Millions of highly educated African professionals move to other countries in search of greater opportunities, undermining health care, science and development.
With thousands of well-educated Africans emigrating each year, brain drain is stunting the continent’s growth, especially in medicine and science.
African migrants totaled more than 30 million by 2010 – about 3 percent of the total population of the continent – more than doubling over the previous 20 years, according to a report by the World Bank. About half migrated to other countries within Africa, while others went abroad to the Middle East, Europe and the United States. Many are fleeing conflict in their home countries or seeking better economic opportunities in more advanced African economies. However, many of those fleeing are among Africa’s best educated, and they are seeking to work abroad.
“You cannot eat patriotism”
Gichure wa Kanyugo, a Kenyan-born psychiatrist who works in Boston, said domestic conditions such as poverty, conflict, unemployment and poor health care discourage Africans from returning to their homelands.
“We would like to return home, but domestic conditions don’t allow it. You cannot eat patriotism, can you?” Kanyugo said.
The Economic Commission for Africa estimated that 20,000 educated professionals have left Africa every year since 1990 and the United Nations declared that the outflow of African professionals is “one of the greatest obstacles to Africa’s development.”
The problem is especially acute in the fields of health and science.
In sub-Saharan Africa, 38 of 47 nations fall short of the minimum standard of 20 doctors per 100,000 people set by the World Health Organization.
Shortages of qualified medical personnel were evident during the recent Ebola crisis. In 2014, for example, Liberian officials reported that there were only 170 doctors in the country. Liberia had nearly eight doctors per 100,000 people in 1973 but the rate dropped to just 1.4 by 2008.
Limited opportunities
Meanwhile, experts say most engineers and scientists who train in Africa choose to work abroad because opportunities are limited in Africa, which provides only one percent of the world’s scientific research.
Thierry Zomahoun, chairman of the Next Einstein Forum, said Africa loses $4 billion a year because jobs in science, technology, engineering and math must be outsourced to foreign professionals.
Zomahoun, whose organization staged Africa’s first international science and technology conference in Dakar in 2016, said the solution is greater investment in science and research on the continent to make scientists who have remained on the continent more visible.
The International Development Research Center said brain drain also has financial and societal costs. This is because African countries lose significant amounts of their investment in higher education as graduates leave or decide not to return home when they finish studies abroad.
According to the World Bank, Egypt, Morocco, Burkina Faso, Algeria and Zimbabwe were the top five African emigration countries in 2010.
Emigration rates are among the highest in countries that have gone through armed conflicts, such as Eritrea and Liberia, and in countries with small populations such as Cape Verde and Lesotho.
The most common destinations are France, the United States, Ivory Coast, Saudi Arabia and South Africa.
In the United States, African immigrants account for 4 percent of the country’s foreign-born population.

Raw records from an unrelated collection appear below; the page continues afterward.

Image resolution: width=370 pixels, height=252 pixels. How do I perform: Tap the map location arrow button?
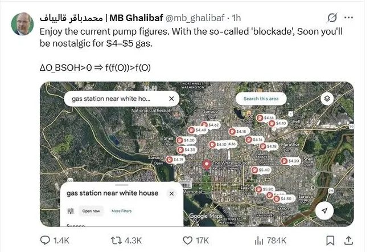tap(324, 210)
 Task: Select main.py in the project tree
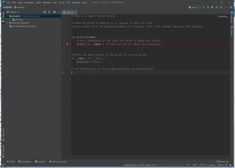[19, 19]
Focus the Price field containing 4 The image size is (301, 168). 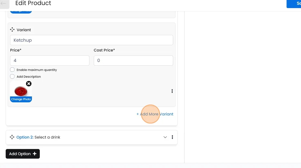coord(49,61)
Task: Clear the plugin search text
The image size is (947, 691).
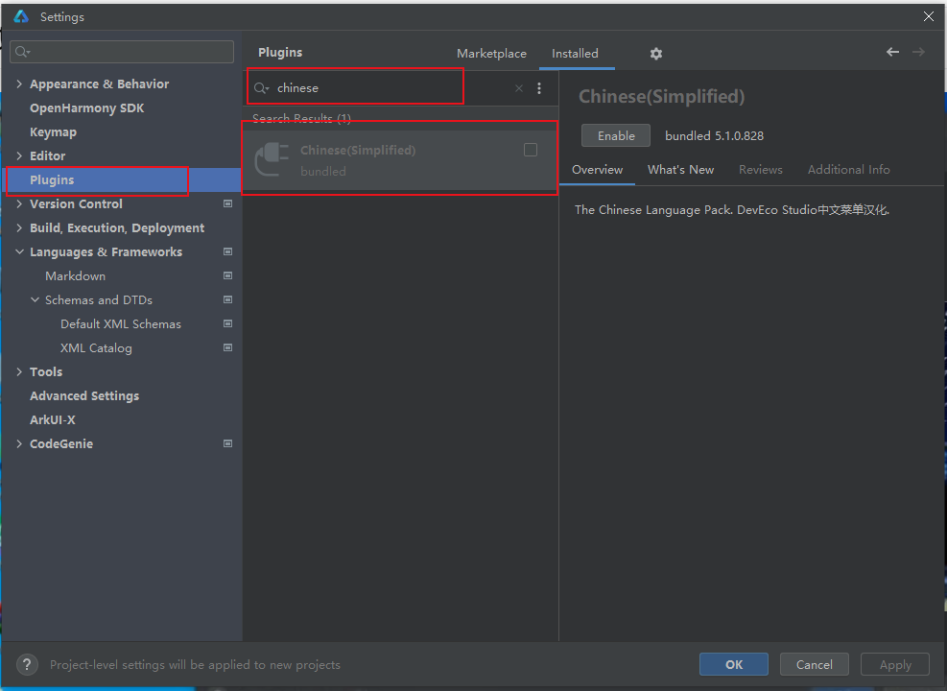Action: click(x=519, y=88)
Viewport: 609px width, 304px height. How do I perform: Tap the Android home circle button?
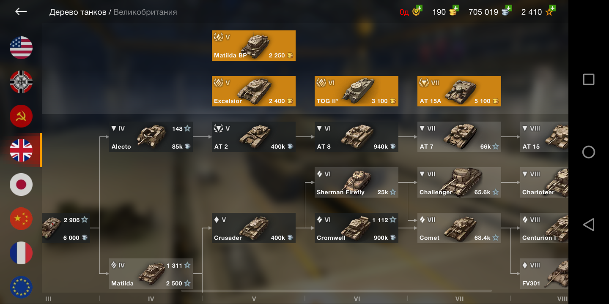588,152

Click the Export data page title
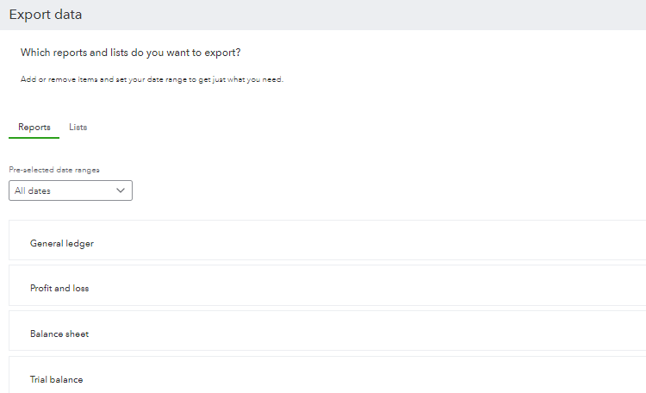46,15
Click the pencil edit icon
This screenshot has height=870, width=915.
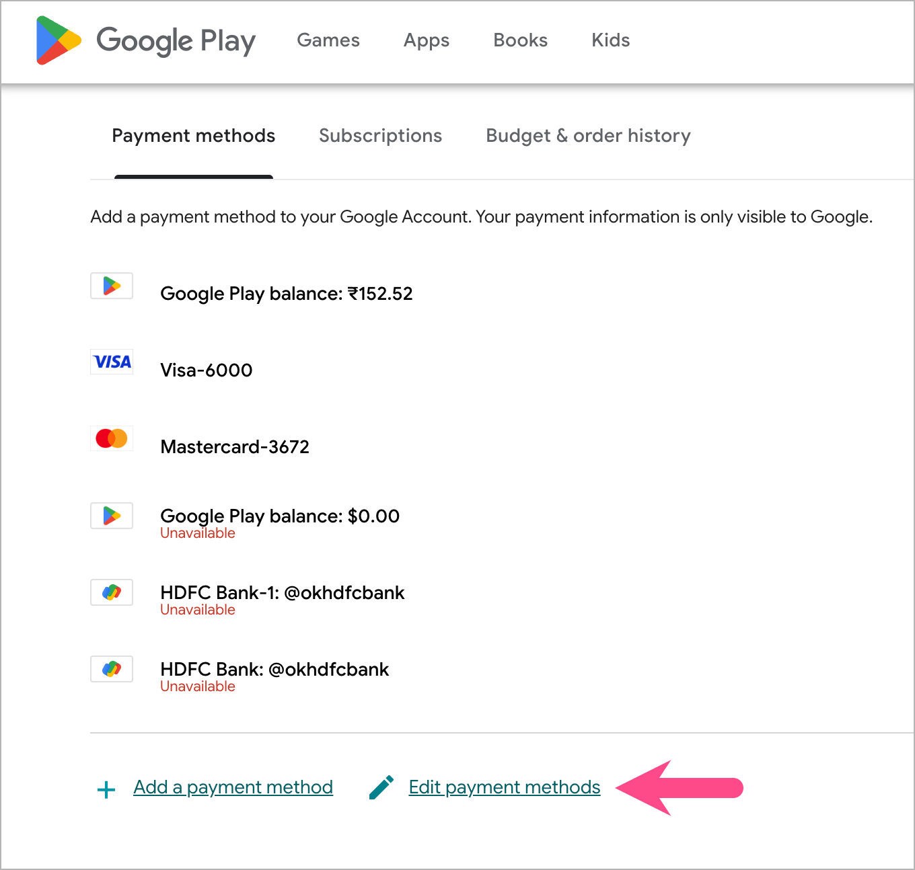point(381,788)
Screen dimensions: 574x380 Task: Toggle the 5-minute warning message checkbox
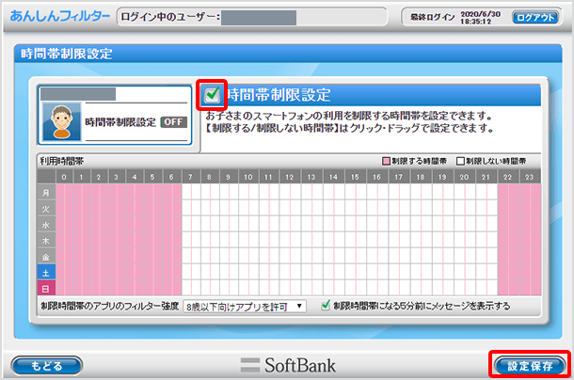point(326,306)
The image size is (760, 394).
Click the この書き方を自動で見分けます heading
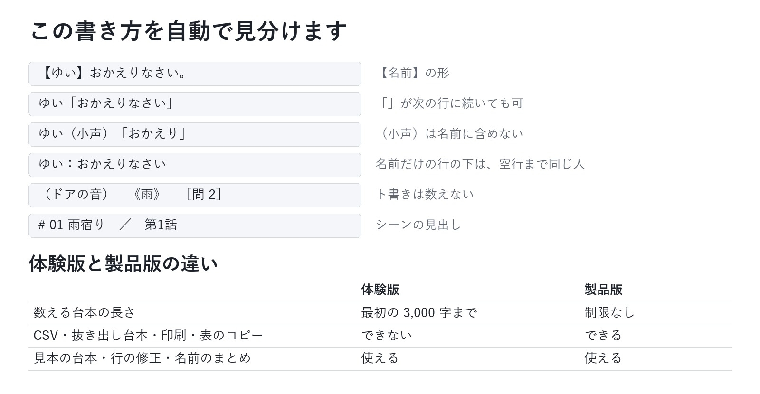[x=189, y=31]
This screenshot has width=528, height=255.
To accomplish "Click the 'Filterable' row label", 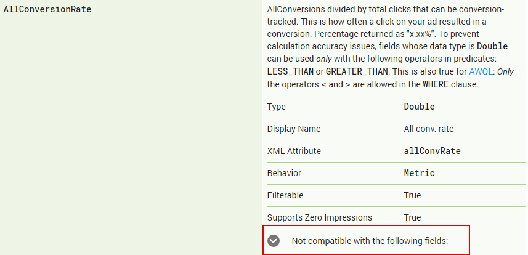I will pos(285,195).
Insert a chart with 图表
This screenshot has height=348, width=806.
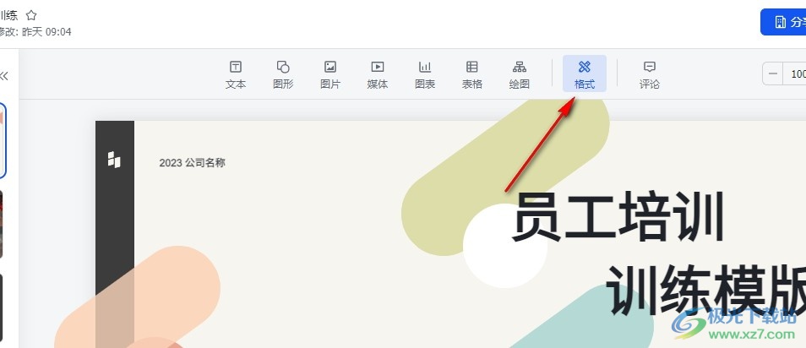(425, 74)
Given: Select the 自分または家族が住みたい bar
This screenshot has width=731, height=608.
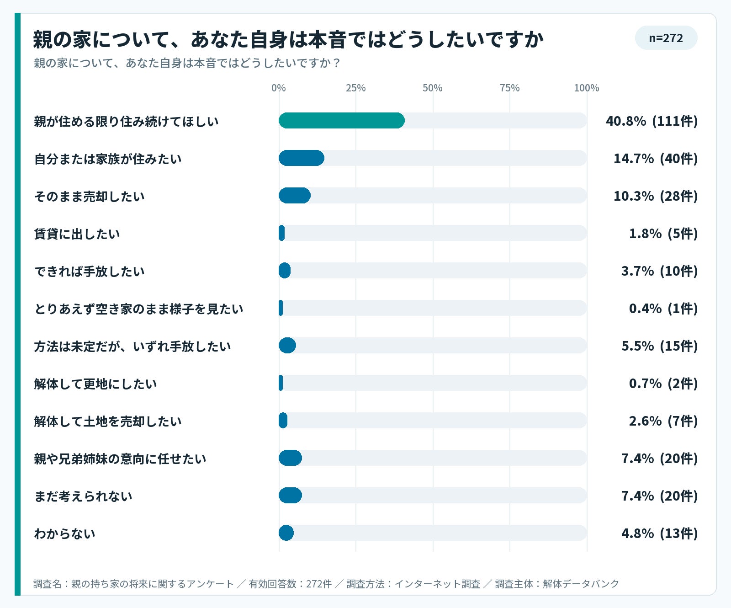Looking at the screenshot, I should pos(302,158).
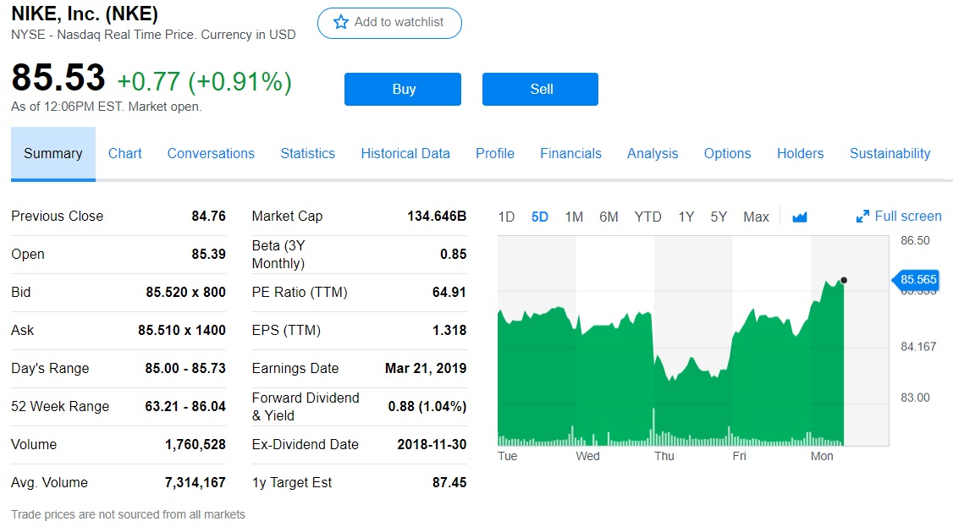Select the Options tab
This screenshot has height=527, width=953.
point(727,154)
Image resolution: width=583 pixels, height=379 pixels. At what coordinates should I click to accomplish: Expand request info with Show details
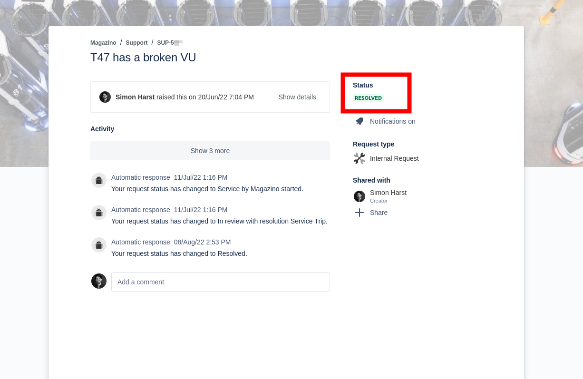pyautogui.click(x=297, y=97)
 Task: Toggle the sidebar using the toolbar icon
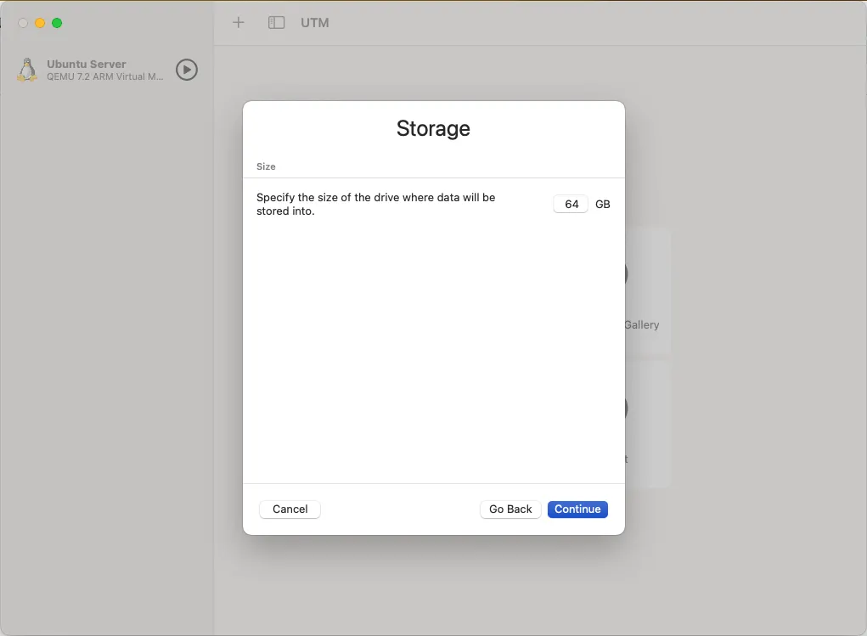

Nigerian, Ethiopian, Egyptian, and Ghanaian immigrants account for 4 in 10 of the African born population in the U.S.
A slowing drain?
Fortunately, there are signs the drain may be slowing. Adcorp, a South African human resources management company, found that more than 350,000 highly skilled South Africans returned from other countries in the six years following the 2008 financial crisis.
One expert said governments must put in place policies that encourage African expatriates to return.
But African businesses also must create more opportunities, said Menghis Bairu, CEO of Serenus Biotherapeutics, which develops medical therapies for sub-Saharan Africa.
Until Africa can more effectively retain professionals or persuade those who have left to return, “Virtual participation” may help ease the problem, engaging expatriate professionals to coach, mentor and help plan advancements, according to the International Development Research Center.
“Virtual participation … shows promise as a means to engage the African Diaspora in development efforts,” the center said.